• [GIVEN PASSAGE]:

━━━

The polarization control of the antenna is obtained by space feeding the nals through a polarization control rotator to a monopulse feedhorn.

Description

DEDICATORY CLAUSE
The invention described herein may be manufactured, used, and licensed by or for the U.S. Government for governmental purposes without the payment to me of any royalties thereon.
BACKGROUND OF THE INVENTION
It is often necessary to provide polarization rotation for phased array antennas. The need arises in airborne or other mobile antennas where polarization orientation must be maintained despite vehicle motion. It also arises in ground-based, wide-scan coverage versions of the Dome Antenna.
Normally the necessary polarization control is obtained by the use of polarization controls at each array antenna element; thousands of such controls are needed, with large cost and complexity penalties. The invention to be outlined below requires at each antenna element only the use of a phase shifter and element that will support all polarizations. The phase shifter and element need not be fully polarization insensitive; they need only to be amplitude insensitive. Phase sensitivity can be handled by resetting the existing phase shifters. Such devices can be considerably less expensive and complex than full polarization controls. Polarization control in this concept is applied only once -- at the feedhorn in a space-fed array.
BRIEF DESCRIPTION OF THE DRAWINGS
FIG. 1 is a cross sectional view of one embodiment of the present invention;
FIG. 2 is a through lens application of the invention.
DESCRIPTION OF THE PREFERRED EMBODIMENT
FIG. 1 is a side view of the first embodiment of the present invention. A five-horn monopulse feed 1 shown in section is provided to receive or transmit radiation to or from the polarization insensitive lens 2. The lens consists of two sets of arrays of antenna elements 3 and 4 which communicate through phase shifters 5. Phase shifters 5 are used to provide beam steering and to correct line length differences and polarization phase sensitivities of the elements if necessary.
The polarization (or the apparent orientation) of the feed is caused to rotate by a rotator 6 placed between the feedhorns 1 and the lens 2. The rotator 6 may be either electronic (a ferrite Faraday rotator, Contemporary Physic Vol. 14, 1973, pages 201-211 for example) or mechanical. With the use of the rotator the orientation of the elevation and azimuth beam position control axis automatically rotates in synchronism with the polarization.

━━━

• [RAW DATA]:
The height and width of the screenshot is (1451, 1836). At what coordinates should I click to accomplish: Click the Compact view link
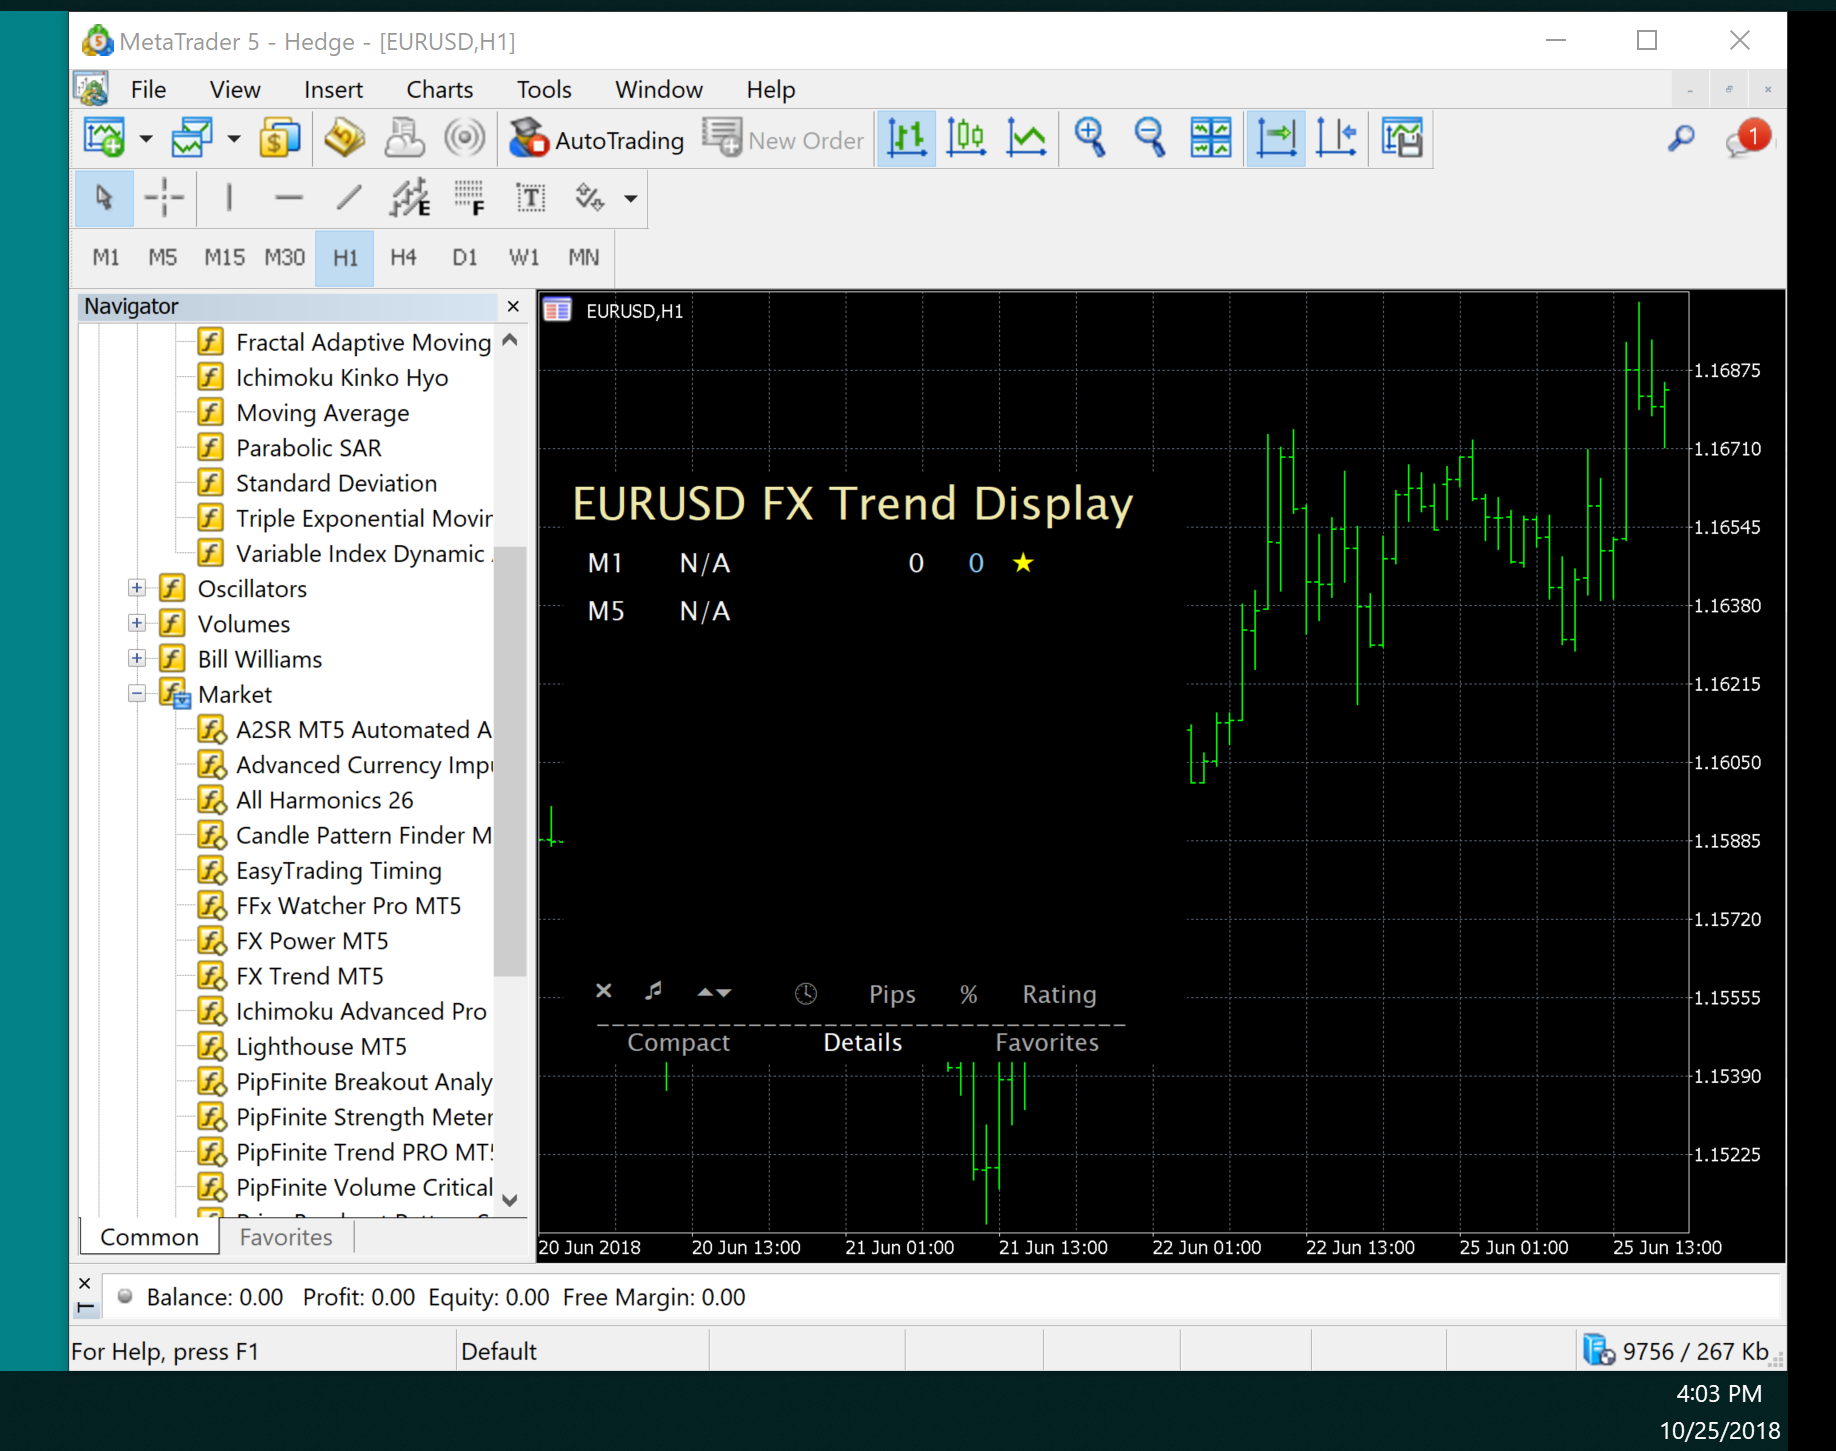678,1042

━━━

• [EXERCISES]:
1) Output the antenna passage between "The polarization (or" and "with the polarization.", inclusive.
2) Answer these about the antenna passage:
(a) What is needed at each antenna element under the invention?
(b) How many horns make up the monopulse feed in FIG. 1?
(c) What two kinds of rotator can be used?

• [SOLUTIONS BY TASK]:
1)
The polarization (or the apparent orientation) of the feed is caused to rotate by a rotator 6 placed between the feedhorns 1 and the lens 2. The rotator 6 may be either electronic (a ferrite Faraday rotator, Contemporary Physic Vol. 14, 1973, pages 201-211 for example) or mechanical. With the use of the rotator the orientation of the elevation and azimuth beam position control axis automatically rotates in synchronism with the polarization.

2)
(a) Only a phase shifter and an element that will support all polarizations.
(b) Five.
(c) Electronic or mechanical.